Mentre essi stavano ad ascoltare queste cose, disse ancora una parabola, perché era vicino a Gerusalemme ed essi pensavano che il regno di Dio dovesse manifestarsi da un momento all’altro. Disse dunque: “Un uomo di nobile famiglia partì per un paese lontano, per ricevere il titolo di re e poi ritornare. Chiamati dieci dei suoi servi, consegnò loro dieci monete d’oro, dicendo: “Fatele fruttare fino al mio ritorno”. Ma i suoi cittadini lo odiavano e mandarono dietro di lui una delegazione a dire: “Non vogliamo che costui venga a regnare su di noi”. Dopo aver ricevuto il titolo di re, egli ritornò e fece chiamare quei servi a cui aveva consegnato il denaro, per sapere quanto ciascuno avesse guadagnato. Si presentò il primo e disse: “Signore, la tua moneta d’oro ne ha fruttate dieci”. Gli disse: “Bene, servo buono! Poiché ti sei mostrato fedele nel poco, ricevi il potere sopra dieci città”. Poi si presentò il secondo e disse: “Signore, la tua moneta d’oro ne ha fruttate cinque”. Anche a questo disse: “Tu pure sarai a capo di cinque città”. Venne poi anche un altro e disse: “Signore, ecco la tua moneta d’oro, che ho tenuto nascosta in un fazzoletto; avevo paura di te, che sei un uomo severo: prendi quello che non hai messo in deposito e mieti quello che non hai seminato”. Gli rispose: “Dalle tue stesse parole ti giudico, servo malvagio! Sapevi che sono un uomo severo, che prendo quello che non ho messo in deposito e mieto quello che non ho seminato: perché allora non hai consegnato il mio denaro a una banca? Al mio ritorno l’avrei riscosso con gli interessi”. Disse poi ai presenti: “Toglietegli la moneta d’oro e datela a colui che ne ha dieci”. Gli risposero: “Signore, ne ha già dieci!”. “Io vi dico: A chi ha, sarà dato; invece a chi non ha, sarà tolto anche quello che ha. E quei miei nemici, che non volevano che io diventassi loro re, conduceteli qui e uccideteli davanti a me”. Dette queste cose, Gesù camminava davanti a tutti salendo verso Gerusalemme (Lc 19,11-28).

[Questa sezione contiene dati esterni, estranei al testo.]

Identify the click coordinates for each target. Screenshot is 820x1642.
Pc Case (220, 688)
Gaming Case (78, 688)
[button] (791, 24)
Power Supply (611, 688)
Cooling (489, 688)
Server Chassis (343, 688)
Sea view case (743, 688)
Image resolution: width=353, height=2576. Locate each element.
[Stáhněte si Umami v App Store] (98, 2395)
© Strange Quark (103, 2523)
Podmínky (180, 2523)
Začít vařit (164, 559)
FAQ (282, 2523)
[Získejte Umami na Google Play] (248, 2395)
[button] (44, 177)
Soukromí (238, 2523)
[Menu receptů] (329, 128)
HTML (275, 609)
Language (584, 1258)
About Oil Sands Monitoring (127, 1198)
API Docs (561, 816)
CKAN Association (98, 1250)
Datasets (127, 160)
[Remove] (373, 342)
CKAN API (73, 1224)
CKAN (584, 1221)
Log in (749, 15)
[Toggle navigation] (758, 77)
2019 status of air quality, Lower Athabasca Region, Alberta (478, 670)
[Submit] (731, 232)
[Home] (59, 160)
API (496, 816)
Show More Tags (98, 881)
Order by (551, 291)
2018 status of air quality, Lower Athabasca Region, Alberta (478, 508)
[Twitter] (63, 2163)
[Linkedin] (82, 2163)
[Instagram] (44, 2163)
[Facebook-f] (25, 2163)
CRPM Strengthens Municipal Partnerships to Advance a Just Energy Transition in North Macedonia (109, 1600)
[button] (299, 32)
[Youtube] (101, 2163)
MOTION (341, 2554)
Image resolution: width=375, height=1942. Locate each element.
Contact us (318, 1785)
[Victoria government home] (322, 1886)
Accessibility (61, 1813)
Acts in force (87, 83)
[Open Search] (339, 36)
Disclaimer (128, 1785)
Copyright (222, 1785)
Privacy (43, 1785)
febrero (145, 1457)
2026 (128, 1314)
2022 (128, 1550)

Nonostante le resistenze e i pregiudizi ingiustificabili degli avversari di Gesù, i suoi discepoli sono entusiasti e fiduciosi di far parte del regno da lui annunciato in parole e opere. Lo seguono volentieri e sono convinti che, ormai vicini a Gerusalemme, sia giunto il momento del trionfo e della sua instaurazione definitiva. Con la parabola delle mine, Gesù al contrario insegna la giusta visione del tempo in cui avviene la preparazione del regno di Dio con la necessaria fattiva collaborazione dei suoi discepoli. Il regno di Gesù sarà certamente l’espressione della sua regalità gloriosa e universale che però sarà preceduta dal rifiuto degli anziani e dei capi del popolo eletto. A scanso di equivoci per ben tre volte il Salvatore aveva preannunciato ai discepoli il dramma della sua passione e morte ignominiosa sulla croce. Ma essi non riuscivano ad accettare e comprendere il senso di tali annunci, anzi ogni volta, dopo ogni annuncio, restavano allarmati, restii a comprenderli e ad accettarli e si autoconvincevano velocemente che il regno da tutti atteso fosse veramente imminente. Con la parabola riportata da Luca e letta nella liturgia odierna, Gesù ribadisce ancora più drammaticamente il mistero del rifiuto che lo riguarda e dichiara la gravissima colpevolezza di coloro che in vari modi risultano a lui ostili, come anche elogia il comportamento altamente meritevole di quelli che preparano e onorano fattivamente il suo ritorno regale.
Noi con tutta la Chiesa ringraziamo e chiediamo perdono. Rendiamo grazie al Signore Gesù perché continua a chiamarci fra i suoi discepoli e si fida di noi donandoci vari carismi per edificare e diffondere il suo regno di verità, amore e giustizia. E gli chiediamo umilmente perdono per tutte le volte che per stanchezza nella fatica o peggio per superficialità e scoraggiamento abbiamo lasciato campo libero al principe di questo mondo e ai suoi satelliti nel continuare indisturbati l’esecuzione dei loro perversi progetti in opposizione alla gloria di Dio e alla dignità di tutti i suoi figli. Ma ci torna veramente gradito, alla scuola della Chiesa (cfr LG 36 c; AA 3), riattivare il nostro impegno di cattolici affinché, sin da questi primi lustri del terzo millennio, si possa riprendere ovunque il percorso per una nuova Cristianità nel contesto del prossimo trionfo del Cuore Immacolato di Maria.